Subject: Inquiry about Using tensorQTL for SV eQTL Mapping

[C-YONG]

I am currently working on a project involving structural variants (SVs) and their association with gene expression, and I am interested in using tensorQTL for eQTL mapping involving SVs.

I would like to clarify whether tensorQTL supports the calculation of eQTLs for structural variants, or if any modifications to the script or methodology would be required to adapt it for this use case. Specifically, I am interested in:

1. Whether the software can process SVs as part of the input data.
2. Any necessary adjustments or pre-processing steps that may be needed to make SV data compatible with tensorQTL.
3. How tensorQTL handles input files for different types of genomic variants (SVs vs SNPs) and whether any modifications to the standard VCF format or other files are necessary.
   Any guidance or suggestions would be greatly appreciated.

[francois-a]

Hi, tensorQTL provides a general linear regression framework, and if you encode the SV genotypes as dosages it will work fine.

[C-YONG]

Thank you for developing such a great software! I have a quick question: I noticed that SNPs are typically considered eQTL candidates within a 1MB region. When using SVs, do we only consider the breakpoints' positions, or do we also need to take into account the start and end positions of insertions and deletions? For example, if the start and end positions of insertions or deletions overlap with a gene’s 1MB region, should they also be considered as potential eQTLs? Do I need to modify the software manually to account for this?
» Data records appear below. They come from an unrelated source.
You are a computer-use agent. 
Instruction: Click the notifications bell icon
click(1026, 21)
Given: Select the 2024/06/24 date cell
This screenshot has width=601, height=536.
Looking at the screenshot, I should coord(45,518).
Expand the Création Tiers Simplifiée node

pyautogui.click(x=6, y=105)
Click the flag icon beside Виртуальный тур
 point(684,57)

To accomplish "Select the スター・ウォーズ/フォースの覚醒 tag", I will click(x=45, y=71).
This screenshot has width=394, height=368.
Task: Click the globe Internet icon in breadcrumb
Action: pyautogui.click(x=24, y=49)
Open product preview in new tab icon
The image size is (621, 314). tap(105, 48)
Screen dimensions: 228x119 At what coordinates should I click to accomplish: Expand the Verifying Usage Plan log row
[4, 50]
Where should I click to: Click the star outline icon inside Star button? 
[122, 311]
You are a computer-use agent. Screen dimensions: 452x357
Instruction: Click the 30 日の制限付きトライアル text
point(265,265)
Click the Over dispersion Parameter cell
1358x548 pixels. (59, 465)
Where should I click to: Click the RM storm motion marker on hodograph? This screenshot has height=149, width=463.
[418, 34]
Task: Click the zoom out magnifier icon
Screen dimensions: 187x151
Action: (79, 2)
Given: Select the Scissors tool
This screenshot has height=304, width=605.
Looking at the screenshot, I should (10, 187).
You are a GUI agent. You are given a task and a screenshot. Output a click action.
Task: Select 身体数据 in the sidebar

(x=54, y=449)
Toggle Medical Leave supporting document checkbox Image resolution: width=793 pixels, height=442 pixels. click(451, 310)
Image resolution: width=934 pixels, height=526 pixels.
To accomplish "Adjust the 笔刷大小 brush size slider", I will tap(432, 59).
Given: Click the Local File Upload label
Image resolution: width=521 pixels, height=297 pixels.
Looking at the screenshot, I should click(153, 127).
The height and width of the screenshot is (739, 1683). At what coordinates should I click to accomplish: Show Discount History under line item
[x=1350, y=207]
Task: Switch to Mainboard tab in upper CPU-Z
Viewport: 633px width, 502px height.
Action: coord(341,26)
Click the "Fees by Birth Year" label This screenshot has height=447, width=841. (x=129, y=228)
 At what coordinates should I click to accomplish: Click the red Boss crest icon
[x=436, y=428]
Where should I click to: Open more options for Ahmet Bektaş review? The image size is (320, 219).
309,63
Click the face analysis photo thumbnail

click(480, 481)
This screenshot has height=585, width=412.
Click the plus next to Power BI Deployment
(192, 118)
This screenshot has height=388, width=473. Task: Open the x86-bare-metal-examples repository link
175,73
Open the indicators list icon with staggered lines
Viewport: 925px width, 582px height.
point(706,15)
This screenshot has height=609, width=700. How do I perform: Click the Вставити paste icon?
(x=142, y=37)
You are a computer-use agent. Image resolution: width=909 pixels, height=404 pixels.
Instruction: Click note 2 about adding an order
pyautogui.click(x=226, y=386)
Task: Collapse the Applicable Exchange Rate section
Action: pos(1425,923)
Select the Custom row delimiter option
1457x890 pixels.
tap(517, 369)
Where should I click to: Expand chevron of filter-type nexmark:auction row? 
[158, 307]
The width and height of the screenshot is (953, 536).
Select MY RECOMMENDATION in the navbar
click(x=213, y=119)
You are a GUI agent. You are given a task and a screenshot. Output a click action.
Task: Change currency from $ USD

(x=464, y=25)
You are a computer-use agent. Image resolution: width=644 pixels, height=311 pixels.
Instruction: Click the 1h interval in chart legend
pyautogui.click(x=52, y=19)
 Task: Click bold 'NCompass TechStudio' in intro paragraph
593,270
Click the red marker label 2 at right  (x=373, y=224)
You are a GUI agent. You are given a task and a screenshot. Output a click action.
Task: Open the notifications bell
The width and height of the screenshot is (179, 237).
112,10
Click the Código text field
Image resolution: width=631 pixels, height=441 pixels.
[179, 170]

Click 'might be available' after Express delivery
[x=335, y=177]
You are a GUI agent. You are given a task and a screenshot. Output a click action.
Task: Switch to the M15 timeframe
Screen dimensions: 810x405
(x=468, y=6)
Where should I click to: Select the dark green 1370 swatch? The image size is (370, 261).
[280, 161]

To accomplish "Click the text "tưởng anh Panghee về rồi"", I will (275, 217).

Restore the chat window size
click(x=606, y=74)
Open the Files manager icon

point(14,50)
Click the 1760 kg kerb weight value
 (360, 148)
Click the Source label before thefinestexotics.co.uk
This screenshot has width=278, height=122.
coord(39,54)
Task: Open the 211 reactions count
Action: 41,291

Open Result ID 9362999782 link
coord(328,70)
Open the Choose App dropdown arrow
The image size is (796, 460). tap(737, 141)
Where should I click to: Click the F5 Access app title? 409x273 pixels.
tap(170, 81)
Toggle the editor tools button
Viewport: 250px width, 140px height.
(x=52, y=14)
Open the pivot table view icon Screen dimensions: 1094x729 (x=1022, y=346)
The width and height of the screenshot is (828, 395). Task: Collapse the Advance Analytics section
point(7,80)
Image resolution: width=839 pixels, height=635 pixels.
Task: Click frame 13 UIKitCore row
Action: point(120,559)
Thank you again for your help!

[francois-a]

This is flexible and you can define the windows as you see fit. The cis-window is defined as [start-window, end+window] — for TSS ± 1Mb typically used for eQTLs, start and end in the input BED file must be the same, but this is flexible and you could set window to 0 and define start/end for each phenotype.

[porchard]

Wanted to follow up on this as I'm also exploring structural variants. I think the complication here is that structural variants may be quite large, but tensorQTL uses only a single variant position when determining which variants lie in a gene's cis window. This has been noted in previous publications (with regard to FastQTL), e.g.: "We customized the FastQTL software to include an SV for genotype-expression associations when the span of a deletion, duplication, mCNV, or rMEI fell within the cis window for a particular gene TSS, or when the breakpoints of an inversion or uncharacterized breakend (BND) fell within the cis window." (Chiang et al 2017, The impact of structural variation on human gene expression).

One imperfect hack is to simply duplicate SVs. For example, if there is a 1Mb deletion spanning chr1:1,000,000 - 2,000,000 and your cis window is 1Mb, duplicate the variant in the VCF such that the variant is at chr1:1,000,000 and chr1:2,000,000 . This is not ideal as in some cases you'll test the same variant twice against a given gene, and you'll need to postprocess the tensorQTL output to account for this (for example, updating SuSiE PIP values if that variant ends up in a SuSiE credible set).

As noted in the excerpt from Chiang et al, the gene - variant pairs to test depend both on the SV start/end points and the SV type, so simply allowing a variant to have a start/end isn't sufficient. The most flexible approach might just be to allow the user to provide a list of variant - gene pairs to test, rather than defining these using cis windows.